▶ **WORK TO COMPLETE**: Reproduce the lines of the material below without any changes, from the line containing "is (850, 1500)." through the line containing "Looking at the image, I should click on (50, 694).", both included.

▶ **DATASET CONTENT**:
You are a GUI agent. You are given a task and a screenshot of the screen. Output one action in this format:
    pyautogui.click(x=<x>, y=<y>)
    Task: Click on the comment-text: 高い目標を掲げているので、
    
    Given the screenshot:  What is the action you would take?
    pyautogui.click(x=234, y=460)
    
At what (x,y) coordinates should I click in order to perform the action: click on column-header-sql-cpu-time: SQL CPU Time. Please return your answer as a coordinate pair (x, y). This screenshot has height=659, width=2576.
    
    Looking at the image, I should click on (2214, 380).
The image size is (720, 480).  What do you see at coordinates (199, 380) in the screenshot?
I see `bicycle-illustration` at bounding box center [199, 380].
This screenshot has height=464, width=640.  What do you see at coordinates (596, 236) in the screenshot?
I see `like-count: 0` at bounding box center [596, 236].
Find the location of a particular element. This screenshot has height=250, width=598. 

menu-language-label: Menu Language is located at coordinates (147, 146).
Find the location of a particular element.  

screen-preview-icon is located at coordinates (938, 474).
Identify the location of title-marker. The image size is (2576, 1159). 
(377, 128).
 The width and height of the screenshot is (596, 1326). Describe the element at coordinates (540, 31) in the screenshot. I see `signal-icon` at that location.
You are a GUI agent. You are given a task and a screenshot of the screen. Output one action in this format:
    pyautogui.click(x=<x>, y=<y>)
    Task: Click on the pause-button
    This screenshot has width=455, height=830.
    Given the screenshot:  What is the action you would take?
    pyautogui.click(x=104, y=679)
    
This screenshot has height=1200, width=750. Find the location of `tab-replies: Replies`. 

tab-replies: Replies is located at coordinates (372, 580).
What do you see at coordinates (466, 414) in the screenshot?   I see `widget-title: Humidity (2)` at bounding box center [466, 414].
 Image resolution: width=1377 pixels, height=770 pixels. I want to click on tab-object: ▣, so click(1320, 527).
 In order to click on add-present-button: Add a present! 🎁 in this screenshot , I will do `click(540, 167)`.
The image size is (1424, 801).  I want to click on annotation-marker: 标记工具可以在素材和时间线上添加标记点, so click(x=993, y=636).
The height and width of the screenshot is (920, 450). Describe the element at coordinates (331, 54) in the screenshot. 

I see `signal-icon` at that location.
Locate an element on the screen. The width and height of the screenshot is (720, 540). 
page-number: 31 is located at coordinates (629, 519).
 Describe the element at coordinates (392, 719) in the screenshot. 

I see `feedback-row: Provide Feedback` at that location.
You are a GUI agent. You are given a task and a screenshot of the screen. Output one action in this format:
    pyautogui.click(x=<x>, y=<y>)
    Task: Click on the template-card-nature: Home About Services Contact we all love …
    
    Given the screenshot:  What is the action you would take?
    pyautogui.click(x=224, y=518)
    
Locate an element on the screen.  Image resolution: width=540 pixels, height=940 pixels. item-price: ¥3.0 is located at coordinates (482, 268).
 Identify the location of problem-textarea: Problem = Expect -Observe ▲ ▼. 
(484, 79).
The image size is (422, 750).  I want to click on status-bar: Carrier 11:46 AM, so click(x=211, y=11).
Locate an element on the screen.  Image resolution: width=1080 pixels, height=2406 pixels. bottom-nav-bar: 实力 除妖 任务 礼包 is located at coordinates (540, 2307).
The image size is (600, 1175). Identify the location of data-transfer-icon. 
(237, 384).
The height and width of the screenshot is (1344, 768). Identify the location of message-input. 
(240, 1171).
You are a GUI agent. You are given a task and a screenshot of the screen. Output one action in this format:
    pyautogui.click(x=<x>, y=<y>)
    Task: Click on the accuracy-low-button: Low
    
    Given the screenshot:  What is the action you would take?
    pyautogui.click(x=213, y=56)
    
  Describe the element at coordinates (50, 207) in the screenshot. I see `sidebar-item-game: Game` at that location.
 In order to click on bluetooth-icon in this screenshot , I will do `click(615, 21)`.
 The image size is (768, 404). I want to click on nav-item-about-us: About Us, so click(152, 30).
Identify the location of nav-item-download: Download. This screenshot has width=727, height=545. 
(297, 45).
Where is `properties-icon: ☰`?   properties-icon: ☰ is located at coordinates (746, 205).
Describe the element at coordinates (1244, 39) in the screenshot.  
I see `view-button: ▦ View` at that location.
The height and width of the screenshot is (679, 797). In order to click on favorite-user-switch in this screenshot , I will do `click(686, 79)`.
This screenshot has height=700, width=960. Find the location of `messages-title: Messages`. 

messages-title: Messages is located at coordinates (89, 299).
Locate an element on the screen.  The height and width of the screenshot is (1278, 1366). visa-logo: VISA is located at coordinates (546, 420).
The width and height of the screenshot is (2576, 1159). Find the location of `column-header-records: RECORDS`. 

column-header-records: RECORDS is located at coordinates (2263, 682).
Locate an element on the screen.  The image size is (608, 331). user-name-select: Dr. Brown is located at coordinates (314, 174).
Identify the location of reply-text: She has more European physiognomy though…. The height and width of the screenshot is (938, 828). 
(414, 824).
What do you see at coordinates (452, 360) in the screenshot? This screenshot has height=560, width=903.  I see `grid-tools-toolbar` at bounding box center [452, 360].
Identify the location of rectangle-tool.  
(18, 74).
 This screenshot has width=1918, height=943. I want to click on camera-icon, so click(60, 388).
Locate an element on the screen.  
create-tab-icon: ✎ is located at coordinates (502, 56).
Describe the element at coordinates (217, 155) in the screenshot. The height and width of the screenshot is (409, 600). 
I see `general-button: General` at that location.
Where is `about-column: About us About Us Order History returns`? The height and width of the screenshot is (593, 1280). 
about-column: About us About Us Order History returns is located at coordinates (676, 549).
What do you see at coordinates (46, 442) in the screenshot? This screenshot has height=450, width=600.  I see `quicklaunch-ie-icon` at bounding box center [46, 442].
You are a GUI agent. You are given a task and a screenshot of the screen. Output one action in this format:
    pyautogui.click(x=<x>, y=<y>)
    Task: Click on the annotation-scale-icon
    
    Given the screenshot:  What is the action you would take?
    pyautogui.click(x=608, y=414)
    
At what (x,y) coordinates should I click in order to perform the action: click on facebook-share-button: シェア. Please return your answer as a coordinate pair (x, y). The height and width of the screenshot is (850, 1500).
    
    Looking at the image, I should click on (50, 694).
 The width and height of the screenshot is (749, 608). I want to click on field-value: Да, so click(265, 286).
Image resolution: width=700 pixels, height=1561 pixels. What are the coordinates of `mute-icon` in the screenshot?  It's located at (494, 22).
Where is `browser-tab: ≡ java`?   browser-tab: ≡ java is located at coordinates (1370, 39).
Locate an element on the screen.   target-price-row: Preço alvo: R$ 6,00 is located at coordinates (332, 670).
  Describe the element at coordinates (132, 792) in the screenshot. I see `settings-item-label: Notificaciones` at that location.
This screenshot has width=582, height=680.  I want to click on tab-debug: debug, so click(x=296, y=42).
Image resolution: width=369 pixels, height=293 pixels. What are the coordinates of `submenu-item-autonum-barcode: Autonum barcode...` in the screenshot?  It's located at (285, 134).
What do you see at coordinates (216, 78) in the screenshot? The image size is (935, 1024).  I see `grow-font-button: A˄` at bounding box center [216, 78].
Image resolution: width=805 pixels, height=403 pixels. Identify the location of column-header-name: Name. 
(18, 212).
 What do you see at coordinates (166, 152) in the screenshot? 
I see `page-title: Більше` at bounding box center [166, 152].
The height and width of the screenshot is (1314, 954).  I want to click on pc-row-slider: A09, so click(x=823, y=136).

▶ **WORKED SOLUTION**:
At what (x,y) coordinates should I click in order to perform the action: click on facebook-share-button: シェア. Please return your answer as a coordinate pair (x, y). The height and width of the screenshot is (850, 1500).
    
    Looking at the image, I should click on (50, 694).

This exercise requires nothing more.